Bill Jones (1919 -1978) was a Yorkshireman. He had his schooling at Doncaster and after teacher-training at York and war service in the Royal Navy read English at Leeds. He followed his B.A. with an M.A. in the same department which took the form of a study on 'The definite article in living Yorkshire dialect' published in Leeds Studies in English and Kindred Languages in 1952.
He spent the 1950s as Lecturer in Phonetics in London at the School of Oriental and African Studies. His war-period service had taken him to India and given him an abiding interest in several of the sub-continent's languages. It had also given him a knowledge of electronics which served as a background to his special interests in the phonetics laboratory at Edinburgh where he moved in 1961, becoming Senior Lecturer in Phonetics there in 1964. In that year he underwent a serious operation for a kidney complaint which had troubled him for some time. His health had been much improved for six years until he was cruelly afflicted with a paralysing stroke in the summer of 1970.
Even his speech had been affected. He had to rehabilitate it from a condition of dysphasia and aphonia which he turned characteristically to account in a paper published in 1972 in the British Journal of Disorders of Communication. Many of his friends and colleagues will recall his bravely cheerful appearance at Leeds in 1975 at the Eighth International Congress of Phonetic Sciences in a wheelchair with the staunch support of his wife Joyce and one of their sons. He fought back courageously to keep his teaching going in such forms as he could manage and he even seemed to write more than he had ever done before.
He had previously published some articles and a few thoughtful, generous reviews mostly in JIPA (the Journal of the International Phonetic Association). He now edited (with John Laver) the excellent selection of articles Phonetics in Linguistlcs (1973) and contributed two articles on Hindi to to JIPA (published in 1971 and 1973) and worked at a scheme which developed from a projected Hindi phonetic reader into a full-blown thesis, presented shortly before his death, on Accent and Intonation in Hindi for which he was awarded a doctorate posthumously.

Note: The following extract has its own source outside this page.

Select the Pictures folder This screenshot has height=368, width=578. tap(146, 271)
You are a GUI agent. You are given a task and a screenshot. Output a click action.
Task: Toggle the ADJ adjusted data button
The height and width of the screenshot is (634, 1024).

This was work he did while in his last years only kept alive by dialysis.
Bill Jones will no doubt best be remembered for his outstandingly likeable personality. What he enjoyed most was human intercourse. He was the most companionable and convivial of friends and colleagues. He was the most sympathetic and helpful of teachers. His good-natured friendliness will be remembered not only by his colleagues and students in phonetics but also by all his pupils on courses, abroad and in this country, for teachers of English as a foreign language. He took immense pleasure in that side of his work particularly in the British Council London Summer School 'The Teaching of Spoken English' he set up and ran for eight years (1962-9).
His interests were wide. He loved music. He could keep a singsong going indefinitely from the piano. He enjoyed reading. He had been a very capable cricketer. He was a delightful raconteur, He was one of the nicest fellows you could possibly meet. His was a great loss to the fellowship of phoneticians.